EXTRACT TO READ:
»»

CHADWICK: Michael Dukakis and John Kerry.

Mr. SIMON: Michael Dukakis and John Kerry, you know, Al Gore, and they were clearly knowledgeable. But the Republicans would always say, yeah, but you wouldn't want to have a beer with them. They don't understand you. They don't understand the American people. And even though our candidate - George W. Bush comes to mind - may not be an intellectual powerhouse, he understands real people.

And, in fact, there has been in American politics for a long time - you can go all the way back to Adlai Stevenson in the '50s is a prime example - an anti-intellectual fear in American politics, that intellectuals really didn't get it, and they shouldn't be put in high office. But the relative wonkiness of Obama and Joe Biden seemed more appealing to the relative unwonkiness of John McCain and especially Sarah Palin. And I think that helped removed the taint, really, of being smart.

CHADWICK: You're a old Chicago reporter, which is where President-elect Obama is now, at his home. You write in your bio, I'm going to be buried in Chicago when I'm gone, I can continue to participate in politics. I just wonder, are there Chicago lessons here? Does this seem like a Chicago thing to you at all?

Mr. SIMON: When I first interviewed Barack Obama, it was a few days before he announced for the presidency in February 2007. I interviewed him at his Senate office in Washington, and I said, you know, your opponents, Hillary Clinton's people and John McCain's people, are saying you're just not really tough enough for this. And he sat up in his chair, where he had been slouching, and said, you know, I come from Chicago politics. He says, I know how to fight a fight, and I'm no pushover.

««

GIVEN MATERIAL:

»»

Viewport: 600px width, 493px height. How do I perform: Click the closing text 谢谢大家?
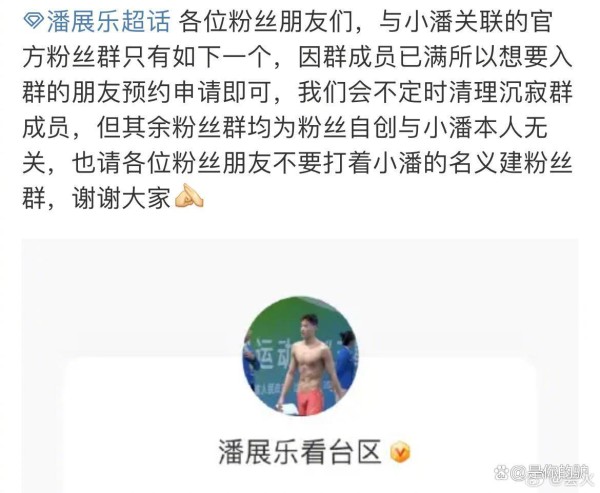tap(121, 198)
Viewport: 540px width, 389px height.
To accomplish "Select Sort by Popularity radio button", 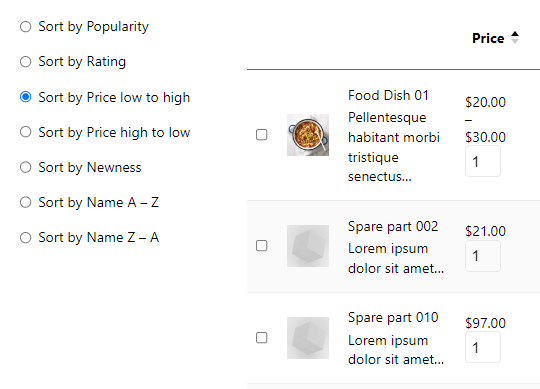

««

DO THIS:
Answer these about the interview:
1. What did the Republicans say you wouldn't want to do with candidates like Michael Dukakis and John Kerry?
2. Whom does Mr. Simon name as a prime example from the '50s of the anti-intellectual fear in American politics?
3. Where did Mr. Simon interview Barack Obama the first time?

ANSWER TO THIS PROBLEM:
1. Have a beer with them.
2. Adlai Stevenson.
3. At his Senate office in Washington.